Athos movió la cabeza.
-Sí, sí - dijo-, ya lo veo, pero ¿créis que sea ella?
-Estoy seguro.
-Sin embargo os confieso que todavía dudo.
-¿Y esa flor de lis en el hombro? -Es una inglesa que habrá cometido alguna fechoría en Francia y que habrá sido marcada a raíz de su crimen.
-Athos, es vuestra mujer, os lo digo yo - repitió D’Artagnan-. ¿No recordáis cómo coinciden las dos marcas? -Sin embargo habría jurado que la otra estaba muerta, la colgué muy bien.
Fue D’Artagnan quien esta vez movió la cabeza.
-En fin ¿qué hacemos? - dijo el joven.
-Lo cierto es que no se puede estar así, con una espada eternamente suspendida sobre la cabeza - dijo Athos-, y que hay que salir de esta situación.
-Pero ¿cómo?
-Escuchad, tratad de encontraros con ella y de tener una explicación; decidle: ¡La paz o la guerra! Palabra de gentilhombre de que nunca diré nada de vos, de que jamás haré nada contra vos; por vuestra parte, juramento solemne de permanecer neutral respecto a mí; si no, voy en busca del canciller, voy en busca del rey, voy en busca del verdugo, amotino la corte contra vos, os denuncio por marcada, os hago meter a juicio, y si os absuelven, pues entonces os mato, palabra de gentilhombre, en la esquina de cualquier guardacantón, como mataría a un perro rabioso.
-No está mal ese sistema - dijo D’Artagnan-, pero ¿cómo encontrarme con ella?
-El tiempo, querido amigo, el tiempo trae la ocasión, la ocasión es la martingala del hombre; cuanto más empeñado está uno, más se gana si se sabe esperar.
-Sí, pero esperar rodeado de asesinos y de envenenadores…
-¡Bah! - dijo Athos-. Dios nos ha guardado hasta ahora, Dios nos seguirá guardando.
-Sí, a nosotros sí; además, nosotros somos hombres y, considerándolo bien, es nuestro deber arriesgar nuestra vida; pero ¡ella!… - añadió a media voz.
-¿Quién ella? - preguntó Athos.
-Constance.
-La señora Bonacieux ¡Ah! Es justo eso - dijo Athos-. ¡Pobre amigo! Olvidaba que estabais enamorado.

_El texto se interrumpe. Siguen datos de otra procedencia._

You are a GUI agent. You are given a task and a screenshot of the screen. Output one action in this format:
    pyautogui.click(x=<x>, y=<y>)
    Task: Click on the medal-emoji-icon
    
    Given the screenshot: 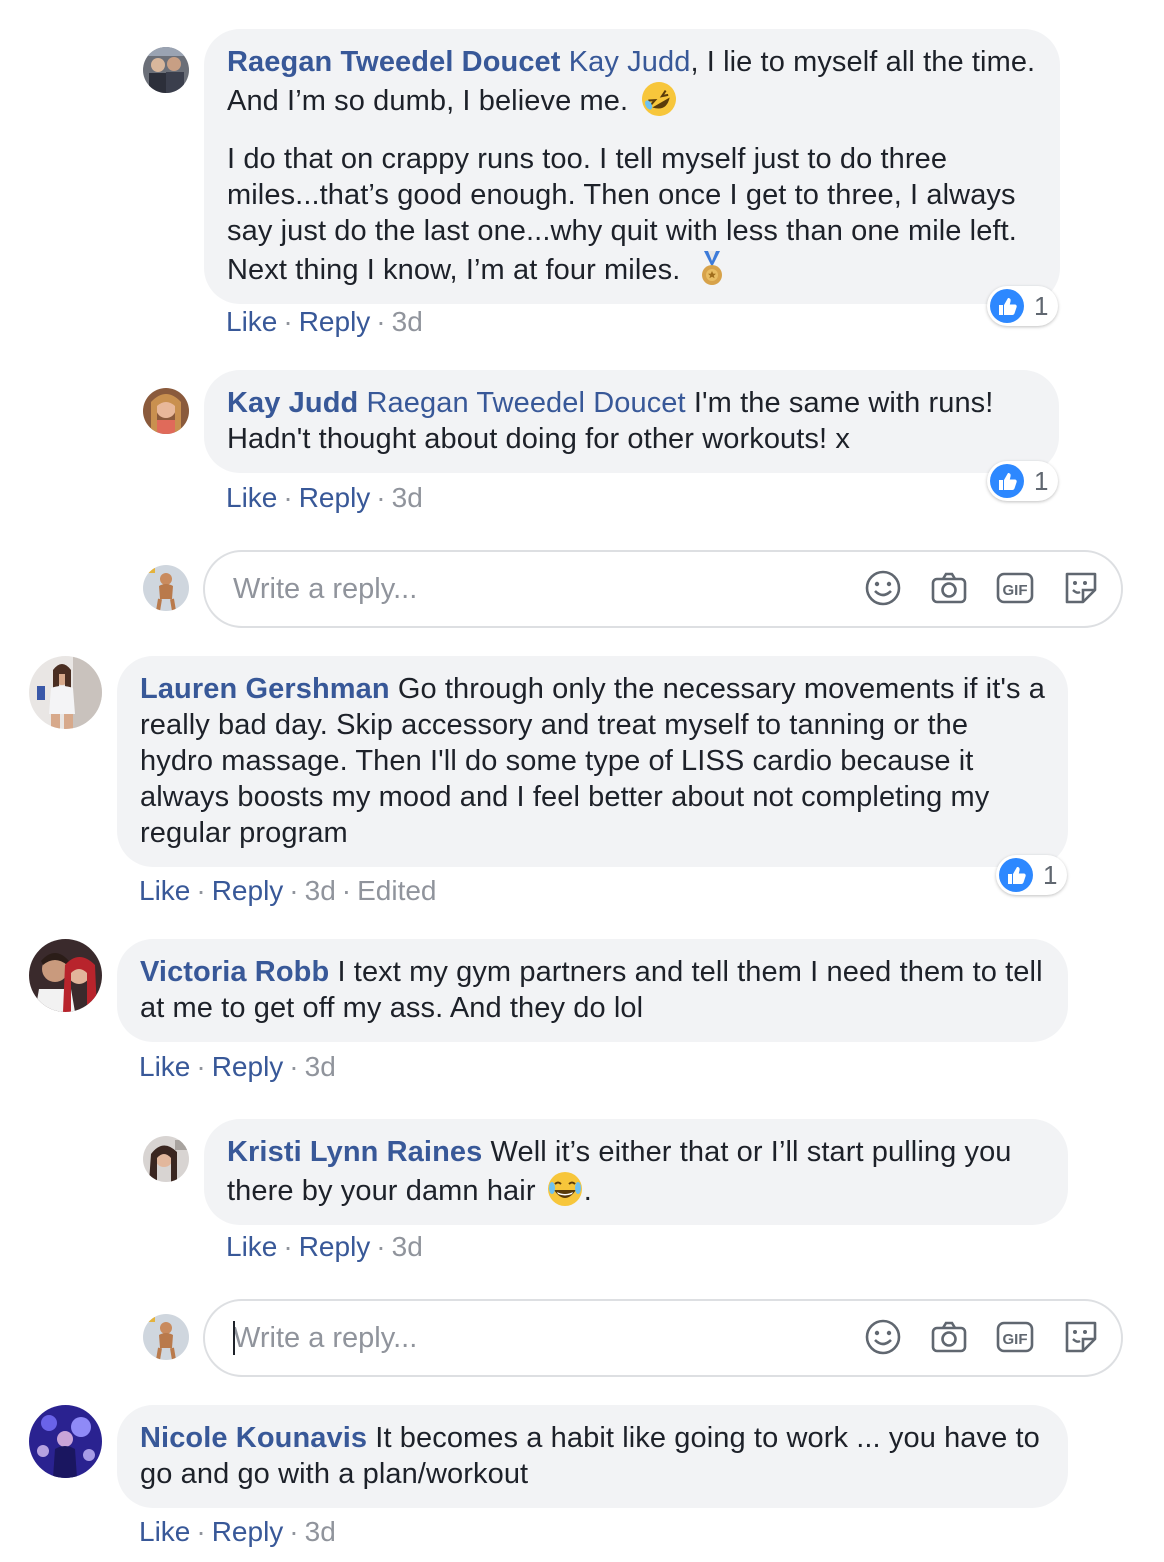 What is the action you would take?
    pyautogui.click(x=712, y=268)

-Pues bien - dijo Aramis-. ¿No habéis visto, por la carta misma que habéis encontrado encima del miserable muerto, que estaba en un convento? Se está muy bien en un convento, y tan pronto acabe el sitio de La Rochelle, os prometo que por lo que a mí se refiere.
-¡Bueno! - dijo Athos-. ¡Bueno! Sí, mi querido Aramis, ya sabemos que vuestros deseos tienden a la religión.
-Sólo soy mosquetero por ínterin - dijo humildemente Aramis.
-Parece que hace mucho tiempo que no ha recibido nuevas de su amante - dijo en voz baja Athos ; mas no prestéis atención, ya conocemos eso.
-Bien - dijo Porthos-, me parece que hay un medio muy simple.
-¿Cuál? - preguntó D’Artagnan.
-¿Decís que está en un convento? - prosiguió Porthos.
-Sí.
-Pues bien, tan pronto como termine el asedio, la raptamos de ese convento.
-Pero habría que saber en qué convento está.
-Claro - dijo Porthos.
-Pero, pensando en ello - dijo Athos-, ¿no pretendéis querido D’Artagnan que ha sido la reina quien le ha escogido el convento?
-Sí, eso creo por lo menos.
-Pues bien, Porthos nos ayudará en eso.
-¿Y cómo?
-Pues por medio de vuestra marquesa, vuestra duquesa, vuestra princesa; debe tener largo el brazo.
-¡Chis! - dijo Porthos poniendo un dedo sobre sus labios-. La creo cardenalista y no debe saber nada.
-Entonces - dijo Aramis-, yo me encargo de conseguir noticia.
-¿Vos, Aramis? - exclamaron los tres amigos-. ¿Vos? ¿Y cómo? -Por medio del limosnero de la reina, del que soy muy amigo - dijo Aramis ruborizándose.
Y con esta seguridad, los cuatro amigos, que habían acabado modesta comida, se separaron con la promesa de volverse a ver aquella misma noche; D’Artagnan volvió a los Mínimos, y los tres mosqueteros alcanzaron el acuartelamiento del rey, donde tenían que hacer preparar su alojamiento.